Rachel suffered her hand to remain within his grasp.
“I would that she knew as you do, that I died thinking of her, next to my country. You will write and tell her so. The Doctor will give you her address, and you can tell her, as only a woman can tell another what the woman-heart hungers for, of my last moments. It is so much better that you should do it than Dr. Denslow, even, grand as he is in every way. You will tell her that there was not a thought of repining—that I felt that giving my life was only partial payment to those who gave theirs to purchase for me every good thing that I have enjoyed. I had twenty-five years of as happy a life as ever a man lived, and she came as its crowning joy. I look forward almost eagerly to what that Power, which has made every succeeding year of my life happier than the previous one, has in store for me in the awakening beyond. Ah, see there! It has come. There goes my life.”
She looked in the direction of his gaze, and saw a pool of blood slowly spreading out from under the bed, banking itself against the dust into miniature gulfs and seas. The hand that held hers relaxed, and looking around she saw his eyes closed as if in peaceful sleep.

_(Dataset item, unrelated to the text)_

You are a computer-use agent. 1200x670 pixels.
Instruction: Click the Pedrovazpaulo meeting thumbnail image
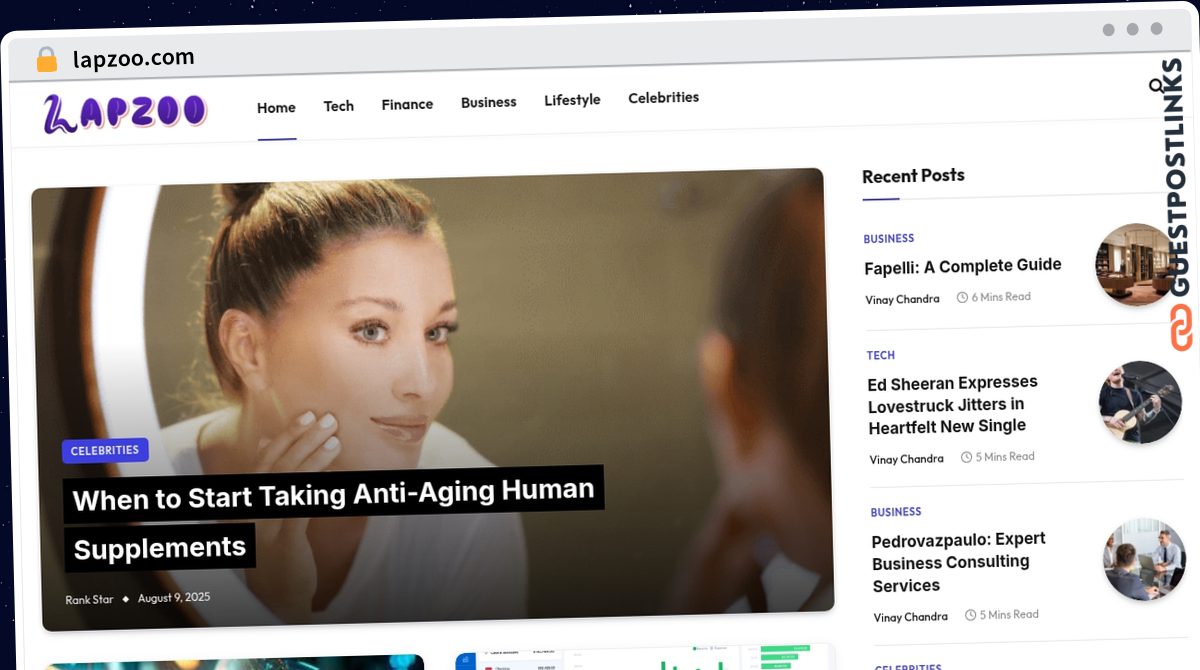(1143, 559)
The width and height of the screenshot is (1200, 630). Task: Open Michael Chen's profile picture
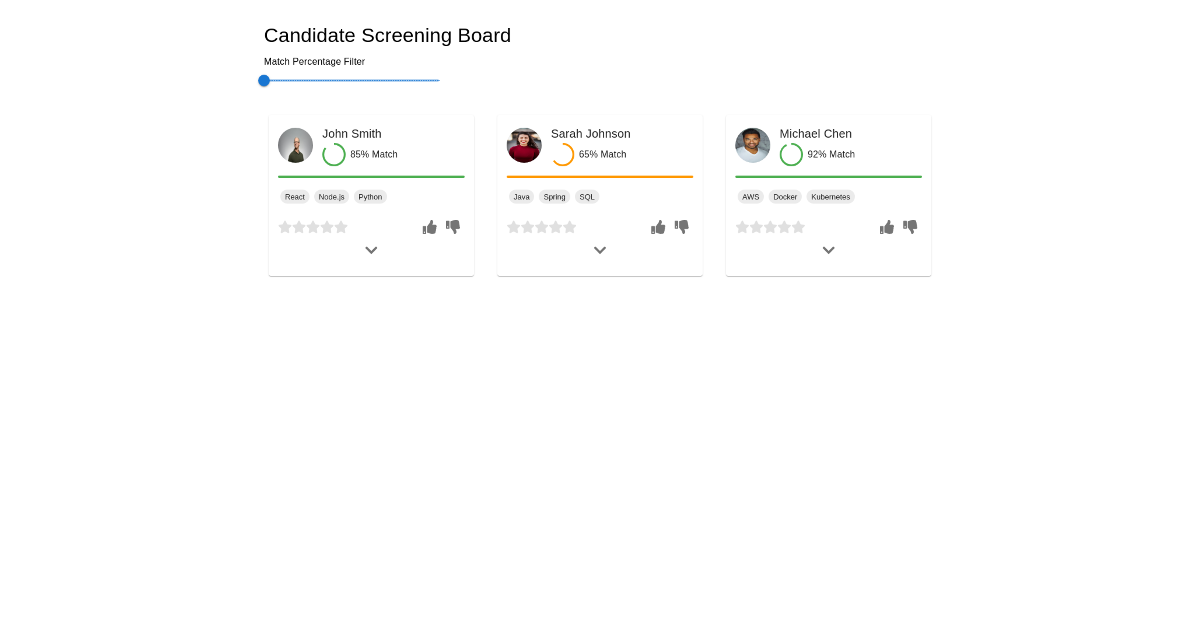[x=752, y=145]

Dr. Denslow entered while she still gazed on the dead face, and said:
“I am so sorry I left you alone. I did not expect this for some hours.”
“How petty and selfish all my life has been,” said Rachel, dejectedly, as they left the room.
“Not a particle more than his was, probably,” said Dr. Denslow, “until his opportunity came. It is opportunity that makes the hero, as well as the less reputable personage, and I have no doubt that when yours comes, you will redeem yourself from all blame of selfishness and pettiness.”